According to many Kazakh and Russian newspapers and websites, two of those contenders are within the President's own family.
His daughter Dariga's clan includes her politically well-connected husband, First Deputy Foreign Minister Rakhat Aliyev. Her sister Dinara is married to Timur Kulibayev, the former deputy head of KazTransOil, the country's oil pipeline monopoly. A third ambitious clan outside the immediate family centers around Senate Speaker Nurtai Abykayev, the elder Nazarbayev's longtime right-hand man.

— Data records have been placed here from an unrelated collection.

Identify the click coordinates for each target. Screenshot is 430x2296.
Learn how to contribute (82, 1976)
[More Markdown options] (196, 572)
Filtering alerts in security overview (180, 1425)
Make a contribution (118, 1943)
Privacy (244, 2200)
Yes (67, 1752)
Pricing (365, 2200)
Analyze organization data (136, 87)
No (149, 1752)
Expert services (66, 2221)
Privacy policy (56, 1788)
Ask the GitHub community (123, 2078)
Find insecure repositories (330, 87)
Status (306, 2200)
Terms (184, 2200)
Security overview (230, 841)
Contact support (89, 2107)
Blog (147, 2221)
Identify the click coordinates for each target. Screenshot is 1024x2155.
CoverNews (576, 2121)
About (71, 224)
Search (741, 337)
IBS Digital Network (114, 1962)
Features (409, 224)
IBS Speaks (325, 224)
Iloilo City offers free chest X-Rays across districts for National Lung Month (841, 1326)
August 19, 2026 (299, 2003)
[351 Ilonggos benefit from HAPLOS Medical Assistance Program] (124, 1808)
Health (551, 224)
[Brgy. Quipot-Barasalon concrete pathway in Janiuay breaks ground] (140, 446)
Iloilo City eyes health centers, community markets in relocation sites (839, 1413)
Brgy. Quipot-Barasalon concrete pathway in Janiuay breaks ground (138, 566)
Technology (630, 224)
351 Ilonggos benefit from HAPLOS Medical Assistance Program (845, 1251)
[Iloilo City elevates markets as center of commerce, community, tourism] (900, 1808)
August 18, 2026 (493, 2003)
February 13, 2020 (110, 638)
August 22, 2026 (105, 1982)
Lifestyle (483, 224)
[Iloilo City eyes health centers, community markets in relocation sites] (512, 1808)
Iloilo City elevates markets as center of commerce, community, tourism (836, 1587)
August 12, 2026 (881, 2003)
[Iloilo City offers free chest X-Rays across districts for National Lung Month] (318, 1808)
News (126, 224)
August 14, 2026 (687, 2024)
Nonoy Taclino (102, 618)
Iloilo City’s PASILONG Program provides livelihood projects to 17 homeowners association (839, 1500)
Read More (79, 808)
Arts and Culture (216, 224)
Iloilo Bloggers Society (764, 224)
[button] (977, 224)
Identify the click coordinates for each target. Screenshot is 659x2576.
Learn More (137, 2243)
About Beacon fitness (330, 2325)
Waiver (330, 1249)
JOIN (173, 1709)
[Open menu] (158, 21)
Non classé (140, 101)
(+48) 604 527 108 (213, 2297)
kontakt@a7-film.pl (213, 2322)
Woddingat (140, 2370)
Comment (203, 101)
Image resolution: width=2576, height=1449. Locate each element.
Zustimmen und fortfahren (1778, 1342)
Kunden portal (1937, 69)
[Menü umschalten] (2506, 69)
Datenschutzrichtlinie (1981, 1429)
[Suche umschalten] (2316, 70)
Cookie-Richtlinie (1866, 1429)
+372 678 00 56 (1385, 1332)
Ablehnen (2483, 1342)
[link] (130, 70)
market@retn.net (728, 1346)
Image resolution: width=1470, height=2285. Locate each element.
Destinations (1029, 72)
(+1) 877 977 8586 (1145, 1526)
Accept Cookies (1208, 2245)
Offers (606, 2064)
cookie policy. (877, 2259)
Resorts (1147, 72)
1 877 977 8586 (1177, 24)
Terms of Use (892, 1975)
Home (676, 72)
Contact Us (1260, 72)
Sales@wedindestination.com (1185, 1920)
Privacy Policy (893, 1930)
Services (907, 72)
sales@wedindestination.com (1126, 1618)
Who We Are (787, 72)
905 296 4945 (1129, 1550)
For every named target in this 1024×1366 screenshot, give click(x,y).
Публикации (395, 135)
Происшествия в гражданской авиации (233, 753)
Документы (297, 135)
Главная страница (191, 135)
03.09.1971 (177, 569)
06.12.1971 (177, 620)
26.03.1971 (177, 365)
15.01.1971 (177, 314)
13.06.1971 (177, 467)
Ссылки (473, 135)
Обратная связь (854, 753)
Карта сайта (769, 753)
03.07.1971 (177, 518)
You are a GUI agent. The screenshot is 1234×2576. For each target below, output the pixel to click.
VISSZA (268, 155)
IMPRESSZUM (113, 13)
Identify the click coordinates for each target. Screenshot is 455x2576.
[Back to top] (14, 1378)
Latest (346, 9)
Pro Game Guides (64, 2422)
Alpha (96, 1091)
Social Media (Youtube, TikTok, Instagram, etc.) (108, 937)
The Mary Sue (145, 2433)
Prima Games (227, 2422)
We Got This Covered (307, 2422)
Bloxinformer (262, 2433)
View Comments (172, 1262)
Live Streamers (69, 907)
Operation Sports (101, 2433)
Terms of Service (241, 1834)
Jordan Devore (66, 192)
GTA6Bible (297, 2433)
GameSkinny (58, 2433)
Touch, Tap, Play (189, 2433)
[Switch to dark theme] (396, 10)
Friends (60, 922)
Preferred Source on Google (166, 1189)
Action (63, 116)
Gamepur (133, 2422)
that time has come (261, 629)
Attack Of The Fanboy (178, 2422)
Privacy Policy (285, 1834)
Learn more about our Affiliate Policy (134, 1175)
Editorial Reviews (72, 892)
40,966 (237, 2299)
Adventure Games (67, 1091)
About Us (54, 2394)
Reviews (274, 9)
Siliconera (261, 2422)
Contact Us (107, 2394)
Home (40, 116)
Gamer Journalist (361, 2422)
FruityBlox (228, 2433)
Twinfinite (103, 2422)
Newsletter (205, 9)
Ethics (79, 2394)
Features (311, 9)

After Sarsenbayev's assassination, some in the Kazakh media zeroed in on Aliyev, formerly the knb deputy chief, as the man behind the killing. Aliyev publicly denied all such charges and threatened legal action against the press. The Interior Ministry issued a statement exonerating him of complicity. Baurzhan Mukhamedzhanov, the Interior Minister, declared that the real culprit was Yerzhan Utembayev,
the Senate's chief of staff, who allegedly confessed to putting out a $60,000 contract on Sarsenbayev "for reasons of personal enmity." Human-rights campaigner Panfilov regards that version as an attempt to discredit Abykayev, who is Utem-bayev's boss. But late last week, the President spoke up for his old ally Abykayev.
In an effort to cool tensions, Nazarbayev addressed the nation, promising that justice would be done, and calling for order. That did little to convince citizens he would make good on promises of reform and democratization. "They present the Sarsenbayev murder as a single crime by rogue security officers, rather than recognize that [people] vie for power in this country using the most brutal methods," says Nurlan Nurimbetov, a political analyst in Almaty.